I am reading Pete Walker's book at the moment on CPTSD recovery and saw this:

"The hypervigilance of Complex PTSD is an overaroused sympathetic nervous system fixation on endangerment that comes from long-term childhood exposure to real danger. In an effort to recognize, predict and avoid danger, hypervigilance develops in a traumatized child as an incessant, on-guard scanning of both the real environment and, most especially, the imagined upcoming environment. Hypervigilance typically devolves into intense performance anxiety on every level of self-expression, and perfectionism festers into a virulent inner voice that manifests as self-hate, self-disgust and self-abandonment at every turn".

I am just trying to understand what happens internally... I recognise it as jealousy and insecurity. I also recognise that I know intellectually it is silly of me - but I just want to really understand what happens to me when this happens.
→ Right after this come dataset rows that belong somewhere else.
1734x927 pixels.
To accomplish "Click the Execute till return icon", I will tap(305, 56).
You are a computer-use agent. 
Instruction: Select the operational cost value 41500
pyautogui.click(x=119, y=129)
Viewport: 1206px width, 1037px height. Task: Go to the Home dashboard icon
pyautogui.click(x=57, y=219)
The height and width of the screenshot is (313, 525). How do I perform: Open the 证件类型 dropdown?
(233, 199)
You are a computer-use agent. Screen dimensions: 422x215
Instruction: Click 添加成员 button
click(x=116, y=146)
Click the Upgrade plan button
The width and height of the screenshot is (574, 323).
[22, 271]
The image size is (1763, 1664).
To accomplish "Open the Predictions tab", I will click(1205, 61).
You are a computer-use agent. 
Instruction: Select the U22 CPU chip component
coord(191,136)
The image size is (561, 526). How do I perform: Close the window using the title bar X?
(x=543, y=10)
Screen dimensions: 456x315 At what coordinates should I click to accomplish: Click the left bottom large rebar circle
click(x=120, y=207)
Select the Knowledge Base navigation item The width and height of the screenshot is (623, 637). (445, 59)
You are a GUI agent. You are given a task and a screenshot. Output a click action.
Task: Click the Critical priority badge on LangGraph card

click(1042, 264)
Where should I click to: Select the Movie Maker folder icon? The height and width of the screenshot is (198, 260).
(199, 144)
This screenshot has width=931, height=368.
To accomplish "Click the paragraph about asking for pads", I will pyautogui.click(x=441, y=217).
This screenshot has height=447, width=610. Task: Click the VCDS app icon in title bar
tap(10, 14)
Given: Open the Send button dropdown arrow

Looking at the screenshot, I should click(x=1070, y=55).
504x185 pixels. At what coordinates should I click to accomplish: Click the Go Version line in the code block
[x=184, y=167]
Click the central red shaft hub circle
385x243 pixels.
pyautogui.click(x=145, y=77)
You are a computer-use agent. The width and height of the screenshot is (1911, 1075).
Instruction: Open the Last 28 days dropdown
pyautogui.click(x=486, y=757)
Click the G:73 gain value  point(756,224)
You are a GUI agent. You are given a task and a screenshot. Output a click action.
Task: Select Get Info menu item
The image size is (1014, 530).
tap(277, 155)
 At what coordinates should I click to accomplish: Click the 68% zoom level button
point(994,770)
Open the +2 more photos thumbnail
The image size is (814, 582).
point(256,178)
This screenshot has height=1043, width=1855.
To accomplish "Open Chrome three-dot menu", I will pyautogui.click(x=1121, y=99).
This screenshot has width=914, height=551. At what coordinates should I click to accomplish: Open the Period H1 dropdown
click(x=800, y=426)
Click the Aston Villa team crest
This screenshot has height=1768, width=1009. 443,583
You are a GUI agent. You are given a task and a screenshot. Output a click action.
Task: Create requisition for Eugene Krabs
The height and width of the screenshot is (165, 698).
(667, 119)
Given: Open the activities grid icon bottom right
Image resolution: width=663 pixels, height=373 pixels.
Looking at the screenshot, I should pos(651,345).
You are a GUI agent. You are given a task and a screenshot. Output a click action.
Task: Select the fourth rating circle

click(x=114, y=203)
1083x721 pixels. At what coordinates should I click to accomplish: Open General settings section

Is it that I am being hypervigilant and scanning for potential danger - in my eyes: they are talking, they will get back together and I will be abandoned?

Sorry if this seems really clear and obvious to anyone else here - I do seem to struggle to relate these things to myself!

Thank you



Gentian

Hi twinkletoes,
I know this is a late answer, but I am new here and just wanted to say that it sounds like it could be hypervigilance, if your SO doesn't give you reason to mistrust him otherwise.  I get the feeling that it was the closed door that got to you--is this true?  It's so difficult to know when to trust your gut in these kinds of situations.  I hope you are feeling better about it.